J Jill posts another quarter of growth
Amidst a sea of declines among US women’s clothing retailers, at least one store is bucking the trend.
J Jill Inc. on Wednesday reported a 9.9% Q1 comparable sales gain, its 19th gain in the last 21 quarters. The gain didn’t come at the cost of profit as gross margin widened and adjusted profit jumped 50%. The Quincy, Mass.-based retailer forecast sales will continue to rise in the “high-single-digit” for both Q2 and this year.
“We are confident we have the right formula and approach in place to continue to drive these consistent positive results and to deliver against our goals,” said President and Chief Executive Paula Bennett. “This quarter further exemplifies how well positioned we are to continue to capture market share.”

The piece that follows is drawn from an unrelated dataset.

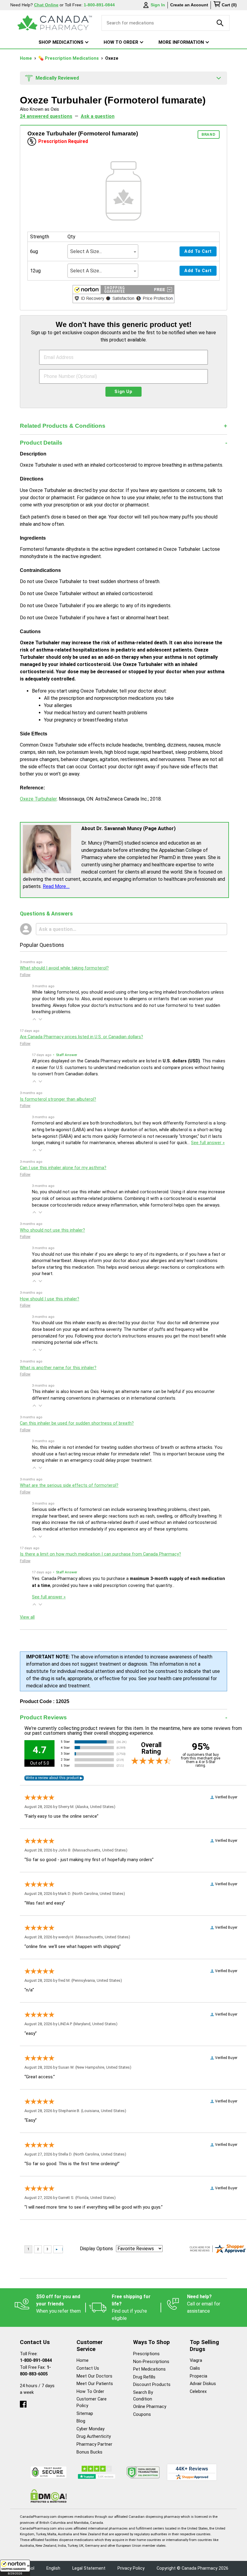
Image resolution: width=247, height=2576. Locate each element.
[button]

J Jill’s results and Bennett’s confidence stood in sharp contrast to the declining sales and cautionary remarks by the company’s rivals. Ann Taylor and Dressbarn parent Ascena, for instance, recently forecast that its quarterly and full-year same-store sales will drop 8% and as much as 7% respectively. Chico’s FAS Inc. Q1 same-store sales slumped nearly 9% after declines at both its Chico’s and White House Black Market chains. Between 2012 and 2016, J Jill has outperformed not only Ascena and Chico’s but also other rivals including Christopher & Banks, New York & Co. and Banana Republic parent Gap, according to Retail Metrics data.
In another example, just as retail executives such as Ascena President and CEO David Jaffe have noted “industrywide traffic headwinds” and “unprecedented secular change that’s disruptive to traditional business model,” J Jill has benefited from having its about 280 stores located in the so-called premium malls and lifestyle centers, which are still generating traffic, unlike older, lower-end retail centers, many of them seeing store closings from such retailers as Macy’s, JC Penney and Sears.
To be sure, it remains to be seen whether J Jill, which generated $639 million in sales last year, can sustain its growth as it grows bigger. One of its closest rivals, Chico’s, for instance, generated $2.48 billion in sales last year.
J Jill, which targets 40- to 65-year-olds who are college educated and have household income of at least $150,000, also is ahead of its competition on one metric that’s become increasingly important. Direct to consumer sales for the company, mostly from ecommerce, represented 42.6% of Q1 sales from 40.7% a year earlier. The retailer expects that to increase to half of total the next few years.
That’s higher than all but one among dozens of apparel retailers tracked in eMarketer’s company database. Only Lands’ End generated a higher percentage of sales (86%) online. Among other women’s retailers, Urban Outfitters’s Anthropologie, for instance, generated more than a third of sales online, New York & Co., 25%, and Ann Taylor, 21%.